When one mentions majoring in Health and Sciences, one main thought comes to kind for most people; being a medical practitioner. The prevailing assumption is that a health science major can only lead to practicing medicine after graduation, maybe being a dentist or a surgeon if not just a general practitioner. This is only partly true as the fields under the health and sciences umbrella are not only numerous but also diverse. I know am not alone in this myopic perception of the health major range, therefore, I’d love to try disambiguating this wide field.
First, we need to ask ourselves, what is a health science major? It is a program that seeks to introduce students to the basics of health care and offer them a deeper understanding of the science to make them ready for careers in health related professions. It prepares the students for private and public service in activities such as nutritional wellbeing, personal health as well as prevention and treatment of diseases among others. Even this definition does not fully encompass all that a health science major entails since it is just an overview of some of the fields within.
The above description leaves a lot to be desired as pertains to the exact career fields under the health sciences major. What are the professional paths that a graduate of this major pursue after successfully completing their studies? The career options available to such a student include; nursing, pharmacy, psychology, alternative medicine, physiotherapy, sports science, nutrition and food science, dental hygiene, counseling, forensic science, dental hygiene and clinical laboratory science. The above list names just but a few of the options which frankly, are endless.
Like all other majors, there are academic qualifications required for one to specialize in health sciences. For starters, one requires strong high school grade point averages as well as near exemplary SAT scores if not outright straight A’s. However, unlike in the other majors, personality traits may factor into the qualifications in this case. It is because the high average scores and good grades only help in the grasping of complicated medical theories and their application in real-life problem solving. Therefore other attributes are necessitated by the constant interaction with the people being served.
What are the other individual prerequisites for a health major? These are generally referred to as people skills. One needs to have a patient temperament combined with a great level of understanding to avoid flaring up when dealing with emergency situations. An individual also requires a radiant personality with a gentle bedside manner. It is because the people being served more often than not are in distress and therefore, need to be handled delicately and with finesse. It is also an added advantage if one has a volunteer mentality, that is, involved in community service and charity activities.
In the light of all these stringent requirements, it is obvious that one has to forego some things and make certain sacrifices so as to make the cut as health sciences major. What these entail, one may ask. For a student to attain the straight grades required, extra effort has to be put into their studies to ensure they achieve the good grades from the high school examinations as well as the standardized exams such as the SATs. The extra effort unfortunately includes a lot of sleepless nights spent up studying. Personality-wise, one has to learn to ignore the impulse to strike back when wronged because angry temperaments do not fit in with the job descriptions. Socially, one has to cut back on the interaction time with friends and family especially towards the end when the finals are approaching.
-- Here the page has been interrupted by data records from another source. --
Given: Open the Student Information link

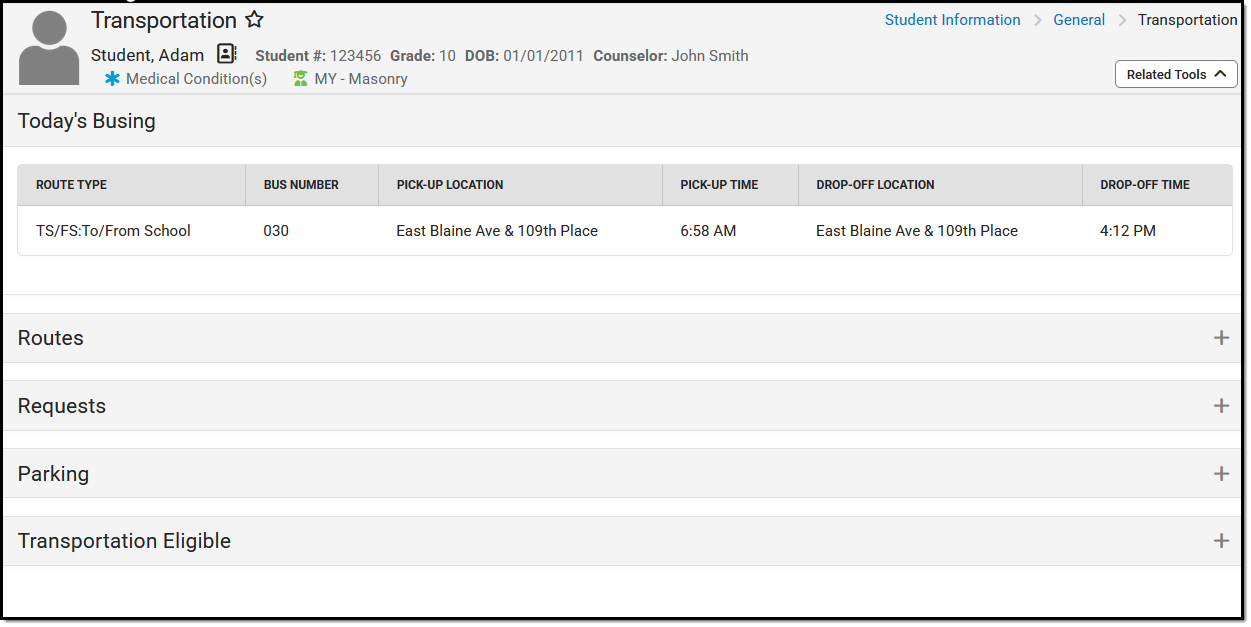Looking at the screenshot, I should 952,19.
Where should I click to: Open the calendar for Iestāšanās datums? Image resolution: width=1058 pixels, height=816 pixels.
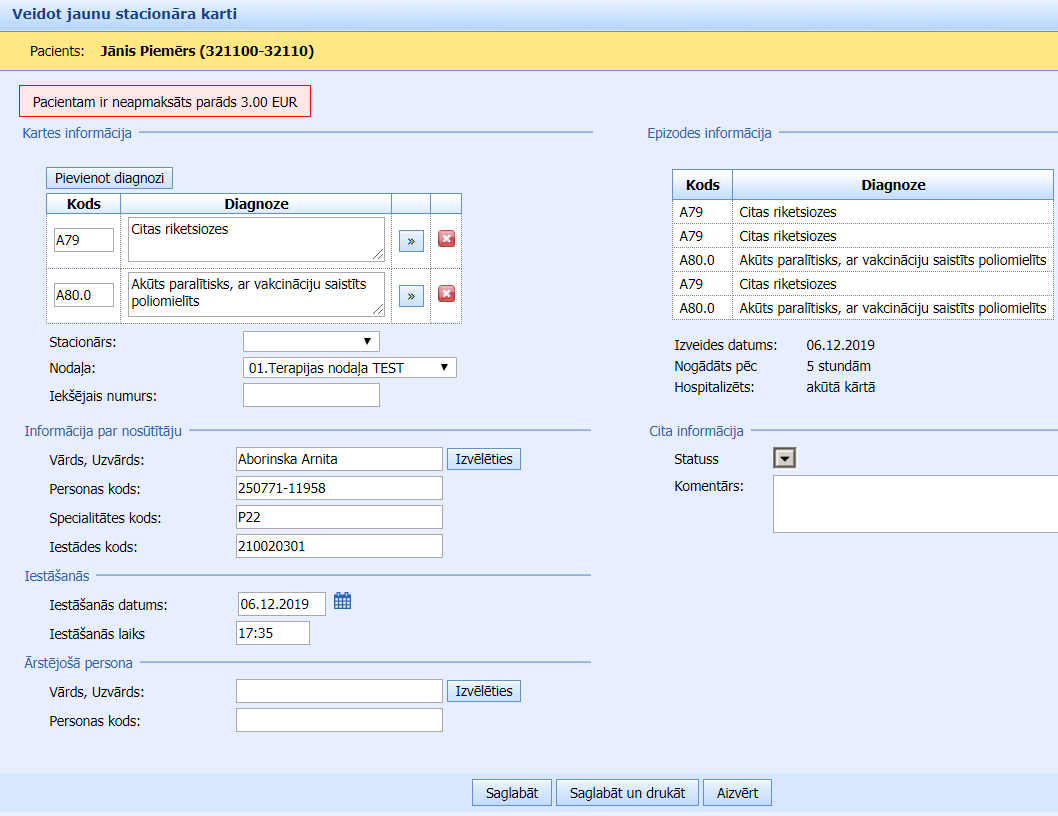343,601
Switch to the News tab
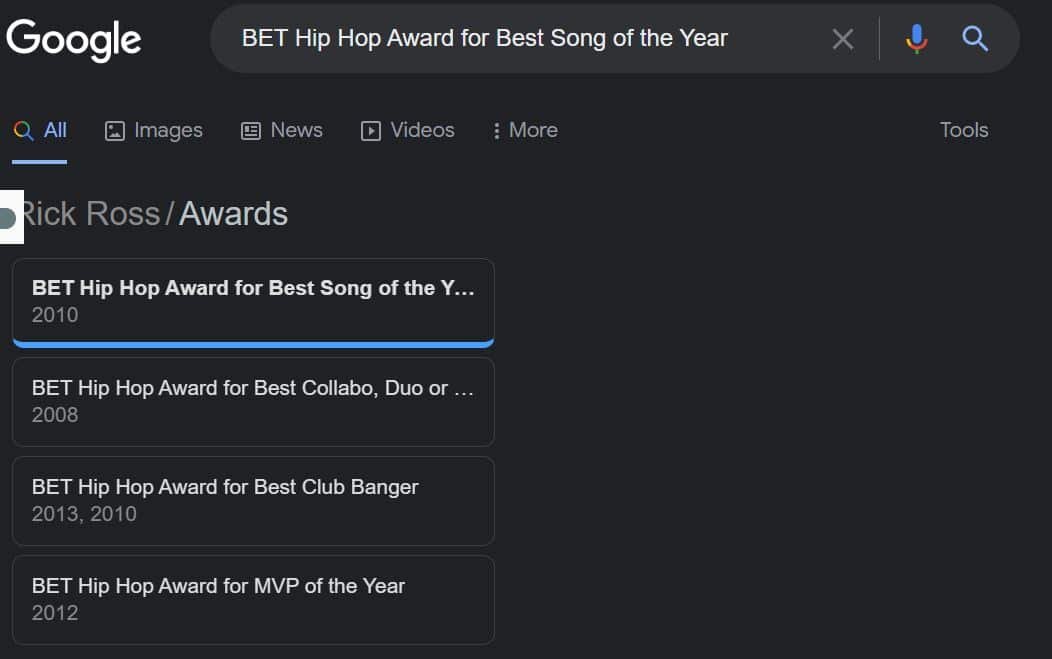The height and width of the screenshot is (659, 1052). 282,130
The job opportunities for a health science major graduate are endless on the other hand. They include; pharmacists, nurses, physicians’ assistants, general practitioners, psychiatrists, physical therapists and dentists. The baseline in salary for these jobs ranges between 40,000-50,000$ per annum, and that’s only the starting point. This figure depends on the specific job carried out, the area and extent of expertise as well as the general demand in the service market for that particular skill set. This figures can go as high as 150,000$ per annum for dentists and physicians (study.com). Noteworthy as well is that the health care industry is a continuously growing market albeit at different rates for different careers. Thus, a shortage of employment opportunities or the subsequent perks should not be a concern for a student majoring in health sciences.
At this point, this question often arises, is money the only thing that students can hope for as compensation for the struggles and sacrifices. If so, therefore, is it not wiser to simply invest all their college fees and try their luck in the lottery? Studies and surveys have been carried out to determine what drives medical workers, practitioners and health professionals to work every day. The answer is actually quite simple; job satisfaction. If your personality fits with the description above, there is no greater contentment than that drawn from having helped save a life or allay the suffering of an ailing person.
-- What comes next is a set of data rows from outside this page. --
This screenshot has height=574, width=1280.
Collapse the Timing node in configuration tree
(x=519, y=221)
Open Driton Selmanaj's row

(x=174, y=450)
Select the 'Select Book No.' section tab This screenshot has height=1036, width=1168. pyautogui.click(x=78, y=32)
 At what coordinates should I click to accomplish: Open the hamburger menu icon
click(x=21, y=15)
What are the drawbacks of actually working in the health care sector? Unfortunately the sacrifices do not stop the moment one graduates from college and gets comfortably employed. Despite the surety of employment and relatively adequate remuneration for the services rendered, there are other shortcomings of a career in the health sciences. One of them is the excruciatingly long hours of work that an individual has to put in especially in the public sector. Surgeons, for example, can be called into work at any time of the day or night during emergencies. There is also a huge disparity in wage differentiation between those in the private and public sector that may be demoralizing. The working conditions also vary greatly between the two sectors within the industry. Some of the experiences encountered on the job may also prove traumatic or depressing to the practitioners.
Having factored all the above pros and cons, it would appear that a career in the health sciences is a viable option for someone deciding on what to major in college. Actually, as long as the academic and personality qualifications are met, I would highly recommend it to anyone who is sitting on the fence about the direction of their future. However, at the end of the day, the decision ultimately rests with the individuals because only they understand themselves best. This will save them from having a lot of regrets in the future regarding their career choices.